System blackout [no response]

SOLVED
Go to solution
Amit Agarwal_1
Trusted Contributor

System blackout [no response]

We are facing strange behavior on our Linux boxes running kernel 2.4.21 and deployed as a tomcat server. In a very unpredictable manner, the system goes "dead" for 50-60 seconds and then resumes by itself. By "dead" I mean CPU doesn't respond to any user process and spends the whole time in kernel-mode.

We suspect buffer cache (flushing of data to disk) and/or paging to be the culprit, but aren't able to pinpoint them. The reason being that system being "dead", we are unable to collect any data for that period.

Any help would be appreciated.
4 REPLIES
Sac_3
Frequent Advisor
Solution

Re: System blackout [no response]

Hi Amit,

As the server is dead, if you have configured netdump, try checking if netdump was generated or not in /var/crash of netdump server.

Else

Try SYSRQ facility:
Below is the procedure to configure sysrq:

http://kbase.redhat.com/faq/FAQ_80_5559.shtm

If you would like to know how to configure netdump client and netdump server, plesse check the below link:

http://kbase.redhat.com/faq/FAQ_43_2467.shtm

http://www.docs.hp.com/en/5991-7402/ch07s09.html

HOPE THIS HELPS.. :o)

Regards,
SaC

PS: Best way to thank in this forum is to assign points
Yogeeraj_1
Honored Contributor

Re: System blackout [no response]

hi,

try dmesg

see if there are any hardware failures or like.

Could it also be a network failure?

kind regards
yogeeraj
No person was ever honoured for what he received. Honour has been the reward for what he gave (clavin coolidge)
skt_skt
Honored Contributor

Re: System blackout [no response]

Configure at least the sysrq on all linux servers(it does not require a reboot; i had implemented it) that is the only hope we have when we are left with new clue.This option is not 100% success in getting a crash dump;but most of the cases it helps

anything on dmesg or messages(something reported few hours back...)
Amit Agarwal_1
Trusted Contributor

Re: System blackout [no response]

We discovered it to be application issue, where we were using "pgrep" in multi-threaded application.
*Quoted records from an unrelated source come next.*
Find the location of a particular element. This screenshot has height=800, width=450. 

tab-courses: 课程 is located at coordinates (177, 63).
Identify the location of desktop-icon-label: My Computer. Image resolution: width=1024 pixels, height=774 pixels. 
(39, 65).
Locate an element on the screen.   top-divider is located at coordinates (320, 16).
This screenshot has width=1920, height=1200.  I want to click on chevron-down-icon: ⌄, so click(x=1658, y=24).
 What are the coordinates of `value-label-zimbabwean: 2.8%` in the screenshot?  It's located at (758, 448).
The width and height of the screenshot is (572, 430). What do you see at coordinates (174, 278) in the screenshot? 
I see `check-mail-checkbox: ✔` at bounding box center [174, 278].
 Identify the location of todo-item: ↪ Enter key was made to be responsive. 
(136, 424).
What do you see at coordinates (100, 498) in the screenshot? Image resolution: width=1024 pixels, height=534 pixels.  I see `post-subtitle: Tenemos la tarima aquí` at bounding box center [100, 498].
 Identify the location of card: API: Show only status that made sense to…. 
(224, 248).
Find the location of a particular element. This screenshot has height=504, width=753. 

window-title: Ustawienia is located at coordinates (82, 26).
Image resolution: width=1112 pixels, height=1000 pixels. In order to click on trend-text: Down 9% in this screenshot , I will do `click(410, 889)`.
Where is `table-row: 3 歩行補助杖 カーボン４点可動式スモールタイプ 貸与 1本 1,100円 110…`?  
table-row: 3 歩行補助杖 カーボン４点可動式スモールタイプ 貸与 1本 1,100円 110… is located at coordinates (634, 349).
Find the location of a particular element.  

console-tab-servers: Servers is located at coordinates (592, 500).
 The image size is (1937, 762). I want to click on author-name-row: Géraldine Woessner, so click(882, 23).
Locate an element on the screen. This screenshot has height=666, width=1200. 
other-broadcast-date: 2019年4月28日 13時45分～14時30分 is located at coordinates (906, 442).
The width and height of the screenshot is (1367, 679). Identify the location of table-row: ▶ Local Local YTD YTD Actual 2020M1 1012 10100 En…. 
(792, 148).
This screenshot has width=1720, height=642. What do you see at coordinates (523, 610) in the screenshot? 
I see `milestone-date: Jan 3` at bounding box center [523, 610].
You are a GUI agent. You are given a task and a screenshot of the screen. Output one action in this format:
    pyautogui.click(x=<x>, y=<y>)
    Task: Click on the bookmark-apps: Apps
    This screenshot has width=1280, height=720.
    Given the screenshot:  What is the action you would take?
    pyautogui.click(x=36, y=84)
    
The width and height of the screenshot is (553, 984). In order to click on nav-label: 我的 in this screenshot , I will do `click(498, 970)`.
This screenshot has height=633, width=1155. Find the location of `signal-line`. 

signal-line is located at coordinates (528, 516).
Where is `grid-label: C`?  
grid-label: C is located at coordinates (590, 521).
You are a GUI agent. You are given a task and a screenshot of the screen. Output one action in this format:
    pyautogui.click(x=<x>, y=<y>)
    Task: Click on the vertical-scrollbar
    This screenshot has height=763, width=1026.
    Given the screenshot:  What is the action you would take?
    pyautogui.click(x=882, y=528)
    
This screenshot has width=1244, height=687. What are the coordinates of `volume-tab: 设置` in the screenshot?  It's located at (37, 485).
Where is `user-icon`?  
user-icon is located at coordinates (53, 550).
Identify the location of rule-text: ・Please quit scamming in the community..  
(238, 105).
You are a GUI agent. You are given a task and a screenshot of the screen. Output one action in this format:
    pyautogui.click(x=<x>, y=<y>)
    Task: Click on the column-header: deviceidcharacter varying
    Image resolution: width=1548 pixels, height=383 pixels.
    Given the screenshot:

Since pgrep uses strtok (which is a non-reentrant code, uses static buffer), the threads were gettign into some kind of race conditions. We got rid of that part of code, and system is running fine for last two days.

We need to investiate more on why CPU ended up spending cycles in kernel mode, or was it all in user-mode itself.

Thanks for sharing your knowledge. We will definitely investigate more on sysrq and its possible usage in our environment.